A paciente apresenta pancreatite aguda biliar com sinais de gravidade e disfunção orgânica progressiva (hipotensão, taquipneia, acidose metabólica, elevação de ureia/creatinina, leucocitose). Essa evolução indica uma pancreatite aguda grave, que provavelmente preencherá critérios para disfunção orgânica persistente pelo escore de Marshall, necessitando de terapia intensiva e suporte.
A pancreatite aguda é uma condição inflamatória do pâncreas que varia de leve a grave, com potencial para falência de múltiplos órgãos e alta mortalidade. Sua etiologia mais comum é biliar (colelitíase) ou alcoólica. A identificação precoce da gravidade é crucial para o manejo adequado e para melhorar o prognóstico dos pacientes. A fisiopatologia da pancreatite aguda grave envolve a ativação prematura de enzimas pancreáticas, levando à autodigestão do pâncreas e à liberação de mediadores inflamatórios sistêmicos. Isso pode resultar em uma síndrome de resposta inflamatória sistêmica (SIRS) e, subsequentemente, em disfunção ou falência de órgãos distantes. O escore de Marshall é uma ferramenta validada para avaliar a disfunção orgânica (respiratória, renal, cardiovascular) e determinar a gravidade da pancreatite, sendo a disfunção persistente por mais de 48 horas um marcador de pancreatite aguda grave. O tratamento da pancreatite aguda grave é predominantemente de suporte em terapia intensiva, com foco na hidratação venosa agressiva, analgesia potente, suporte nutricional (preferencialmente enteral precoce) e monitoramento rigoroso da função orgânica. A intervenção cirúrgica é reservada para complicações específicas, como necrose infectada ou perfuração. O reconhecimento precoce dos sinais de gravidade e a implementação de medidas de suporte adequadas são pilares para a redução da morbimortalidade.

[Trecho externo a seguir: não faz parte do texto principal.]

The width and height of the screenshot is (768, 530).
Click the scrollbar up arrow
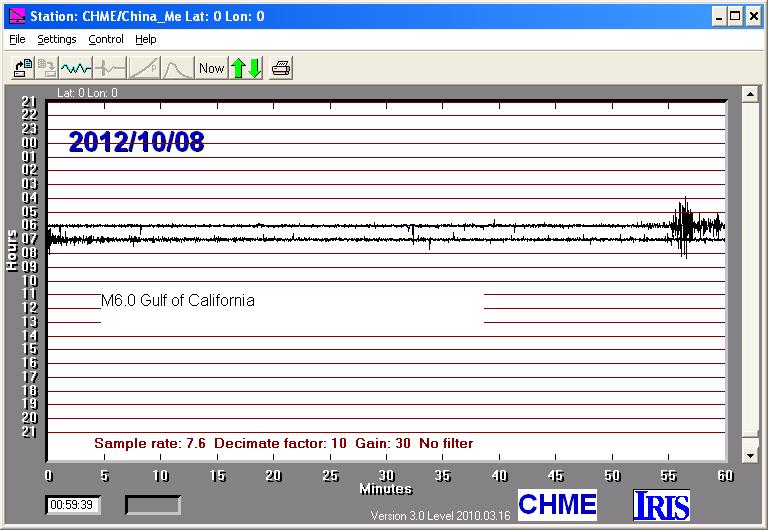pyautogui.click(x=749, y=94)
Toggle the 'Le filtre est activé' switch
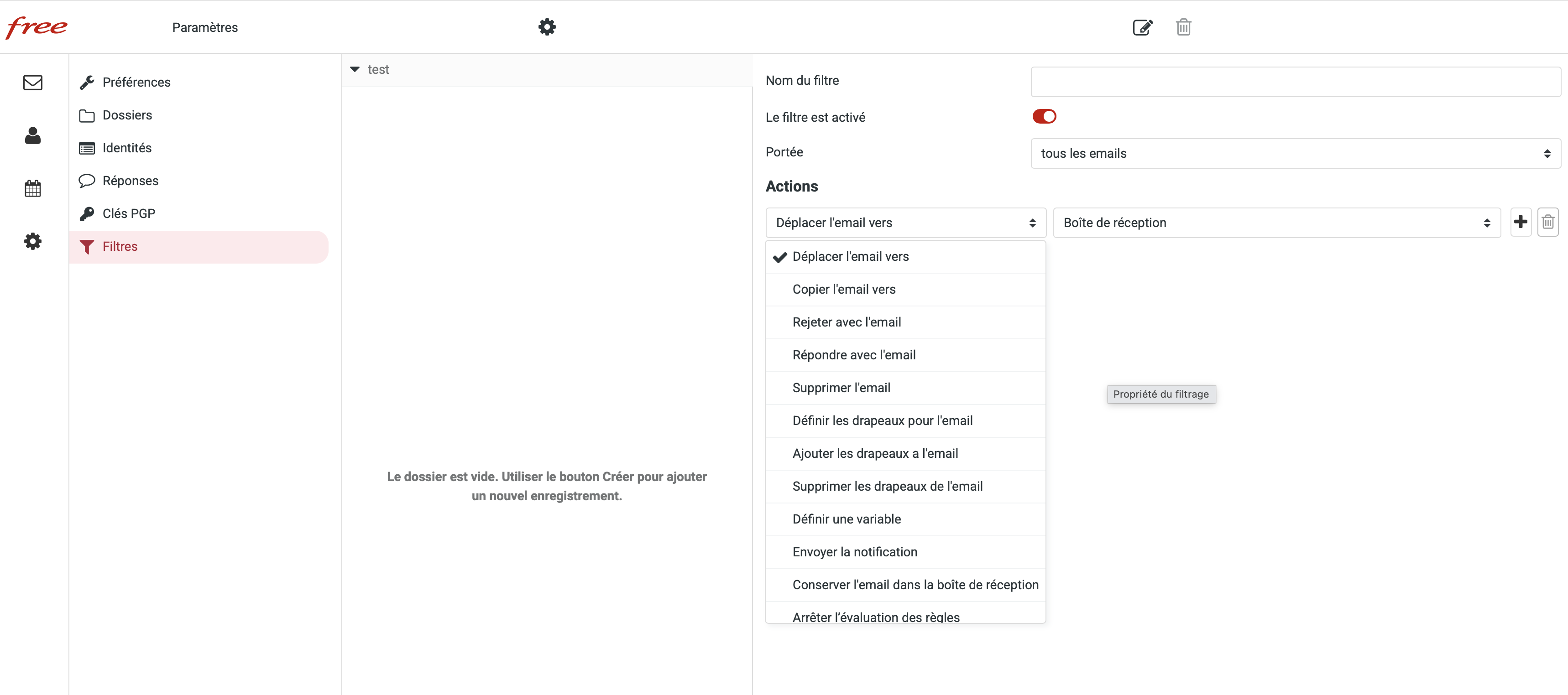The width and height of the screenshot is (1568, 695). (1044, 117)
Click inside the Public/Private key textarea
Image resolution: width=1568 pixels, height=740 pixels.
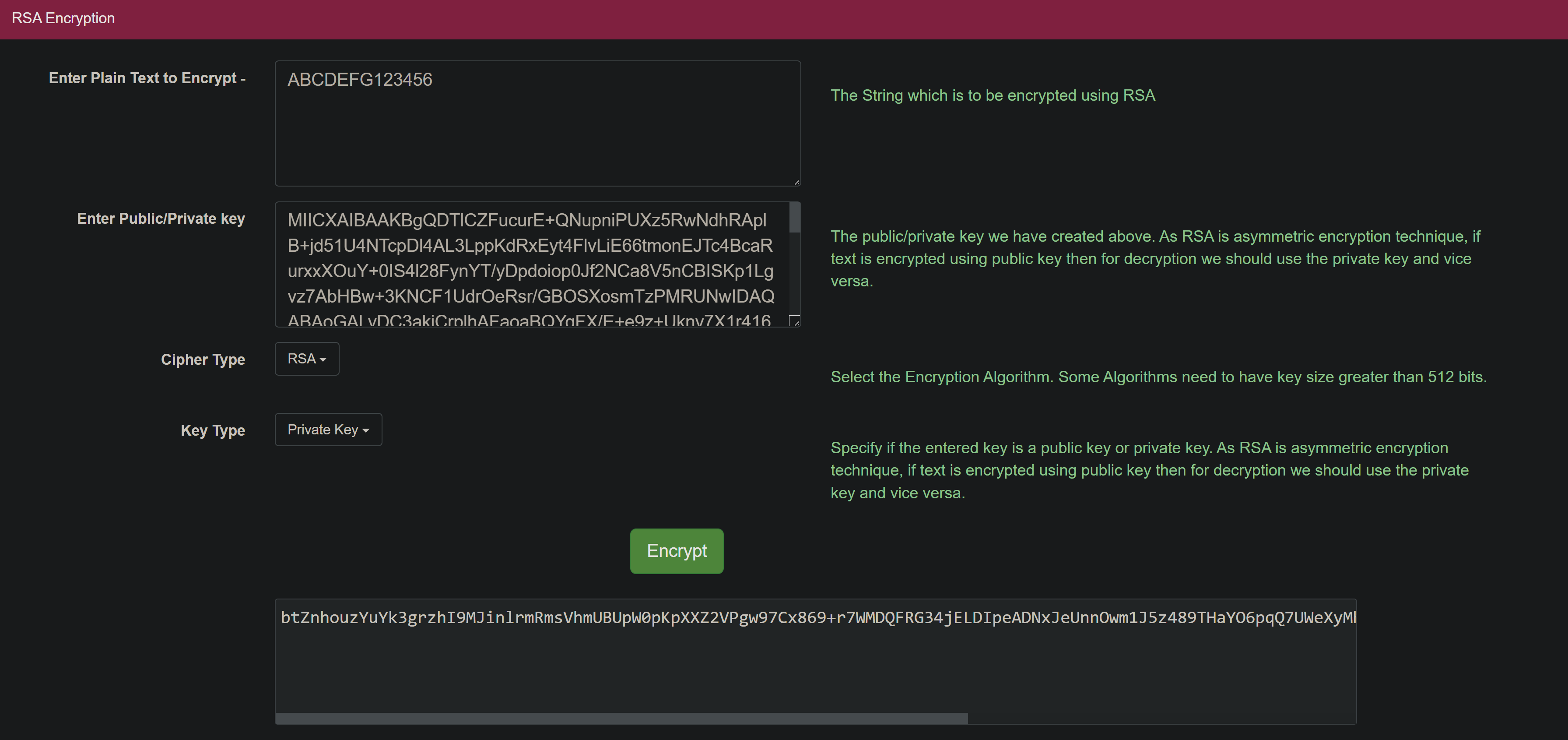[530, 271]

Indicadores de gravidade incluem sinais de resposta inflamatória sistêmica (SIRS), falência orgânica (respiratória, renal, cardiovascular), necrose pancreática e coleções peripancreáticas infectadas. Escore de Marshall e Ranson são ferramentas úteis.
Disfunção orgânica persistente é a falência de um ou mais órgãos que dura mais de 48 horas. O escore de Marshall avalia disfunção respiratória, renal e cardiovascular, atribuindo pontos para cada sistema com base em parâmetros como PaO2/FiO2, creatinina e pressão arterial sistólica.
A nutrição enteral precoce é preferível à nutrição parenteral na pancreatite aguda grave, pois ajuda a manter a integridade da barreira intestinal, reduz a translocação bacteriana e diminui o risco de complicações infecciosas, além de ser mais fisiológica e econômica.